== What to work on ==
Start at the line in the entries below that contains "Where should I click to: Click", stop at the line that contains "Given: Click the large blue 免费下载 button", and output exactly the lines in that span, both ends included.

(Beginning of Task input)

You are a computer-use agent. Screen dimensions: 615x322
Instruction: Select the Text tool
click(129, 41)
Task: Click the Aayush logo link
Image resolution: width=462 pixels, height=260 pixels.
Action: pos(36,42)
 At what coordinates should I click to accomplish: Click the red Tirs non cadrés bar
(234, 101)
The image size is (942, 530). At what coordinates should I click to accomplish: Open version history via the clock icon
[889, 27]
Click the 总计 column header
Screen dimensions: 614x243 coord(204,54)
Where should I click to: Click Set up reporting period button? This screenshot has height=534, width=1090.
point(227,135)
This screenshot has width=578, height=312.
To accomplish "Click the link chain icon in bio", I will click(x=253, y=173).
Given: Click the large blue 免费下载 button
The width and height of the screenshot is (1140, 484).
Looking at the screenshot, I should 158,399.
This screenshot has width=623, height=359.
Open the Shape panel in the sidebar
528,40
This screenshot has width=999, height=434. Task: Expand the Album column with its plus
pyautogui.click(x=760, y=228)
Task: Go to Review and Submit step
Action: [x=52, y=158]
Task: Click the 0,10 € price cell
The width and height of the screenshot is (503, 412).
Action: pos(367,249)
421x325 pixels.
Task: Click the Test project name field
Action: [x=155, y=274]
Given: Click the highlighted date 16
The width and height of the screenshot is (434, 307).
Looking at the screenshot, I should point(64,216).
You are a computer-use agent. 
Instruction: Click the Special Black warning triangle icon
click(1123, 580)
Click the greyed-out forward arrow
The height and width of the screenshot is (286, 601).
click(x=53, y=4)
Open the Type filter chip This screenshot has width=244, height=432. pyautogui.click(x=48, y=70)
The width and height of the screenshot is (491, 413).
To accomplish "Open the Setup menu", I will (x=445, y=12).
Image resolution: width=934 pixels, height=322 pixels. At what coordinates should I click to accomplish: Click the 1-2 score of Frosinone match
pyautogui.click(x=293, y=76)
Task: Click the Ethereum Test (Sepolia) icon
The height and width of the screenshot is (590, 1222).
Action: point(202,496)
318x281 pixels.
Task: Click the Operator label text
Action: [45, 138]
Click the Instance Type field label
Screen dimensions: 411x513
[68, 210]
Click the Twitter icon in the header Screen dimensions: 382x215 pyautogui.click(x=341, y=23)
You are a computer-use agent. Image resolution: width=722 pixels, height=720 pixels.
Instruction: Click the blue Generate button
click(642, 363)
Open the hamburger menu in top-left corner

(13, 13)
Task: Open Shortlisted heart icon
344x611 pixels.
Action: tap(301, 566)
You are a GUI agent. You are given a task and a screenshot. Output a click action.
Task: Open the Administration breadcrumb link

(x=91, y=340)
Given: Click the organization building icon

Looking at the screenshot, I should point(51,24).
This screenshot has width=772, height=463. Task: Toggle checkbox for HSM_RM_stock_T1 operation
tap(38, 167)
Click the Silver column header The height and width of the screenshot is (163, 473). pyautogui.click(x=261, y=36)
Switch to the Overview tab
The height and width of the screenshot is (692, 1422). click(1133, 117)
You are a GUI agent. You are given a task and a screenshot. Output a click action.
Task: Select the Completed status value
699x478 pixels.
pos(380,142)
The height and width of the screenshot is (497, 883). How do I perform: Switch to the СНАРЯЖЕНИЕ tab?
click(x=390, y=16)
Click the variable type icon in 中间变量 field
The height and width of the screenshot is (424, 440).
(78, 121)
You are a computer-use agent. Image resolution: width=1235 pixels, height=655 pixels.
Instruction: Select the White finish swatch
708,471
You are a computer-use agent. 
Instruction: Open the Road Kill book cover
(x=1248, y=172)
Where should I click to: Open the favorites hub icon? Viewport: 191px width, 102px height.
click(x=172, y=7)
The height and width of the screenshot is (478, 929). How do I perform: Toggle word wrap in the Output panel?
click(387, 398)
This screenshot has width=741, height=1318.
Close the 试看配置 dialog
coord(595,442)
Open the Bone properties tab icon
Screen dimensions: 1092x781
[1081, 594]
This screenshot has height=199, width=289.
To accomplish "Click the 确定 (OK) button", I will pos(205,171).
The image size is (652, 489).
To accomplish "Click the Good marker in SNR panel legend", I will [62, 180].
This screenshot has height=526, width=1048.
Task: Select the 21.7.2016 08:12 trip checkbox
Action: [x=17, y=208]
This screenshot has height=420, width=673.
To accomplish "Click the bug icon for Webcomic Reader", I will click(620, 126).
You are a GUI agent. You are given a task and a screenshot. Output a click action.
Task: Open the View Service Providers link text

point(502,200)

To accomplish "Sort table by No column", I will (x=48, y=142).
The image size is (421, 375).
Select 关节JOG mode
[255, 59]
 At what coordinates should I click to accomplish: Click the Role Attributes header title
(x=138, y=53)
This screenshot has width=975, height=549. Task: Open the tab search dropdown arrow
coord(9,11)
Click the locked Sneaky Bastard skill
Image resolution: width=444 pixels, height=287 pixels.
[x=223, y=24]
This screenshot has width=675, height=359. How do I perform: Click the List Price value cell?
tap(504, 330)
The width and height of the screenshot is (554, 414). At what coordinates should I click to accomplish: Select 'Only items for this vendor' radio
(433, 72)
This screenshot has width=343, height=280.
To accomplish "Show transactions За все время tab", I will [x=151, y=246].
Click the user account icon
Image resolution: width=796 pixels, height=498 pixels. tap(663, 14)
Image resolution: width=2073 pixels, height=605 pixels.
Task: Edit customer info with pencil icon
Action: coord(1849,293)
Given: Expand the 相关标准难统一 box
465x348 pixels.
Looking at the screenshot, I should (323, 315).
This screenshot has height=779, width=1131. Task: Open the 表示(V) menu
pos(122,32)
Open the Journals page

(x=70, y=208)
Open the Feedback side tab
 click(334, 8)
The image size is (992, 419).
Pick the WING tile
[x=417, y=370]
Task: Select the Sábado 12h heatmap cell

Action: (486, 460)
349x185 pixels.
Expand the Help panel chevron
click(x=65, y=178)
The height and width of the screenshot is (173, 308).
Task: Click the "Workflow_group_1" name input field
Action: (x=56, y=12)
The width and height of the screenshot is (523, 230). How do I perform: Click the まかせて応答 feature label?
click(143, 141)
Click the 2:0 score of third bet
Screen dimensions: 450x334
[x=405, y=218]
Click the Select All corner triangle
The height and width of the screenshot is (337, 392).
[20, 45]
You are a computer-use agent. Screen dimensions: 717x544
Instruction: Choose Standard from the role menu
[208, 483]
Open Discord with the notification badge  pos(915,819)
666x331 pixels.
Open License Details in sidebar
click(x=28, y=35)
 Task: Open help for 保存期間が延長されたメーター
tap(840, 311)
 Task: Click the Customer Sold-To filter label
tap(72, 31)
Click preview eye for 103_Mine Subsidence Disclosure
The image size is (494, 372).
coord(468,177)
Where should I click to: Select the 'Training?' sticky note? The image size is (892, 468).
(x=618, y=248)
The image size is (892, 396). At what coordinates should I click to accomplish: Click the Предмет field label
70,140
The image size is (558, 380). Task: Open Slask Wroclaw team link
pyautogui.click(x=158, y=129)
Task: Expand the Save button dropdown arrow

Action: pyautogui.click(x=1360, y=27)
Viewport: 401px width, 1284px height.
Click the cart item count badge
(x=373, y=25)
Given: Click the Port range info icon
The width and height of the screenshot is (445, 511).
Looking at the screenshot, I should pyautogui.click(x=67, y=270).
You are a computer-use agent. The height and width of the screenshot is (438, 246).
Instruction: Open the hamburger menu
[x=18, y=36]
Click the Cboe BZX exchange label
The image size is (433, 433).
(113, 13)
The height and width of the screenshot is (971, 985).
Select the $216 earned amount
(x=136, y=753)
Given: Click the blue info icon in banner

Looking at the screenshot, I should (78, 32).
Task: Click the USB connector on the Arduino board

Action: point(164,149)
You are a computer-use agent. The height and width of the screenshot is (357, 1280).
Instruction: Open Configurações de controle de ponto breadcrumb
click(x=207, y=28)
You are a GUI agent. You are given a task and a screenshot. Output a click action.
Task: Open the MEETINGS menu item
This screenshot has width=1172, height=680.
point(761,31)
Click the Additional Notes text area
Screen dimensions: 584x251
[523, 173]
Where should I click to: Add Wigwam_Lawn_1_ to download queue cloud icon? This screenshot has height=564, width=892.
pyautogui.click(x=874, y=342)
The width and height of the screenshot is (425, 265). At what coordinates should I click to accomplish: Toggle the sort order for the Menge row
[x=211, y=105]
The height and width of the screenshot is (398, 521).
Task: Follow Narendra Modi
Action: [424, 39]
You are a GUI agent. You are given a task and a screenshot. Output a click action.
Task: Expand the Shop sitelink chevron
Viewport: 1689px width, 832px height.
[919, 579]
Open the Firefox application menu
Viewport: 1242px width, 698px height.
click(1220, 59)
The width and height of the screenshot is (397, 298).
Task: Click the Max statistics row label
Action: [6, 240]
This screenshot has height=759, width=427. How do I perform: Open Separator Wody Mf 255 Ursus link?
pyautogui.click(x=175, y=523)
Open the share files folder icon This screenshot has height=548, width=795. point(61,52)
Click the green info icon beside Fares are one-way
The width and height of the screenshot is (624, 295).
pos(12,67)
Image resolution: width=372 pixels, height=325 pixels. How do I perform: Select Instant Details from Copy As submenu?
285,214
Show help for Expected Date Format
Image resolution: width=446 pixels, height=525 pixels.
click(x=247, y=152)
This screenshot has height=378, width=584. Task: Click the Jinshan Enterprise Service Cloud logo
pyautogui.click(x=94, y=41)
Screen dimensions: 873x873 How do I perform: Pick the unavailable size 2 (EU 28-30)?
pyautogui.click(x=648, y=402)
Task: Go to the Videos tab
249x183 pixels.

(End of Task input)

== Finished exercise ==
Where should I click to: Click Set up reporting period button? This screenshot has height=534, width=1090.
point(227,135)
This screenshot has width=578, height=312.
To accomplish "Click the link chain icon in bio", I will click(x=253, y=173).
Given: Click the large blue 免费下载 button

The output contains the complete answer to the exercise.